万が一のときもパッセンジャーを守る高い安全性

 バリエーション展開は充実装備のVとラグジュアリー仕様のXのシンプルな2グレード構成で、駆動方式はFFと4WDから選べた。エンジンは全車が排気量989ccのEJ-DE型を積み、トランスミッションは5速MTと4速ATである。

 キャミはコンパクトサイズながら国内だけでなく国際基準に対応した衝撃吸収ボディをはじめ、ABS、デュアルSRSエアバッグなど万が一のときにパセンジャーを守る高い安全性を身に付けていた。

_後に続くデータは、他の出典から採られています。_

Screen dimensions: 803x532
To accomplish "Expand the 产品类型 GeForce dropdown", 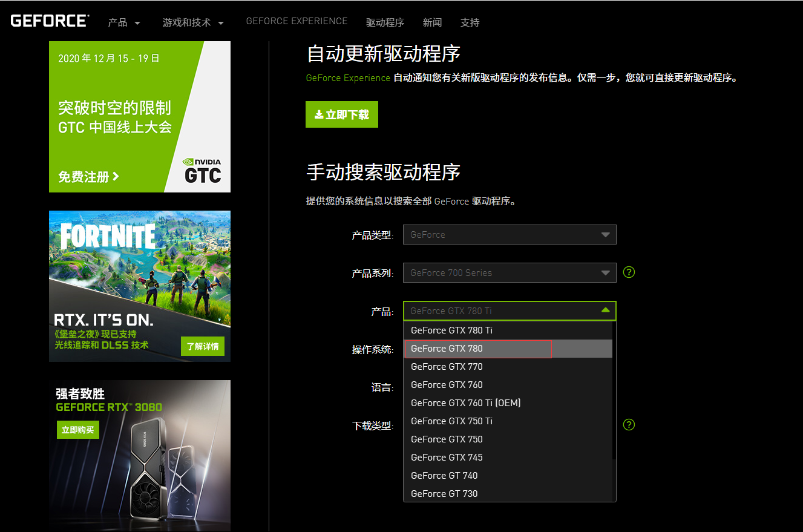I will click(510, 235).
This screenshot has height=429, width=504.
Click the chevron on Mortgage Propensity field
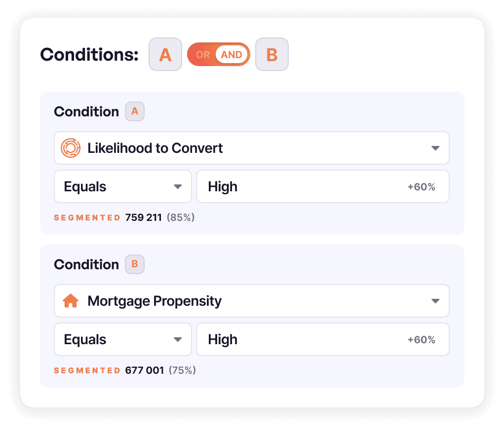435,301
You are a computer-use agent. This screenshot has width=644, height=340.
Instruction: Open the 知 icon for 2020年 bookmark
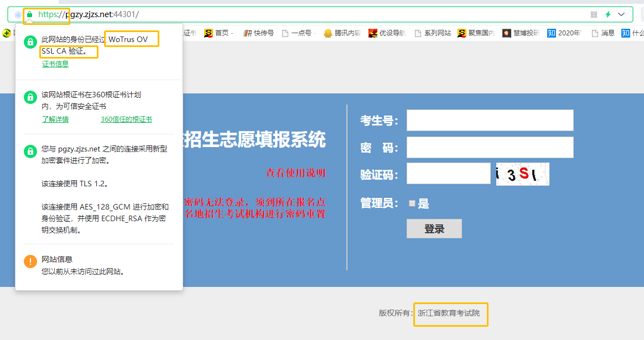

さらにアクシデントに見舞われた際に二次災害を軽減するために、システムが衝撃を感知するとドアロック解除、ハザードランプ点滅、ルームランプ点灯、さらに燃料供給の遮断を自動で行う衝撃感知安全システムを採用。万全の安全体制を構築する。

ビギナーからベテランまで幅広く愛されたトヨタの末っ子

 デュエットの魅力は、ストーリア同様の入念な作り込みと、コンパクトカーらしい優れた取り回し性にあった。ボディのスリーサイズは全長3660mm×全幅1600mm×全高1450mmと小さく、最小回転半径は僅か4.3m。狭い道や駐車場でも楽々と切り抜けられる大きさだった。しかも前席の着座ポイントを555mmと高めに設定した利点で視界もワイドだった。乗った瞬間からボディの四隅に神経が行き渡るクルマ、それがデュエットだったのだ。

 デュエットはビギナーからベテランまで、とくに女性ユーザーに愛された。2004年にダイハツ・ブーンのトヨタ版であるパッソに後を引き継ぐまで、トヨタの末っ子の位置をしっかりと守ったしっかり者である。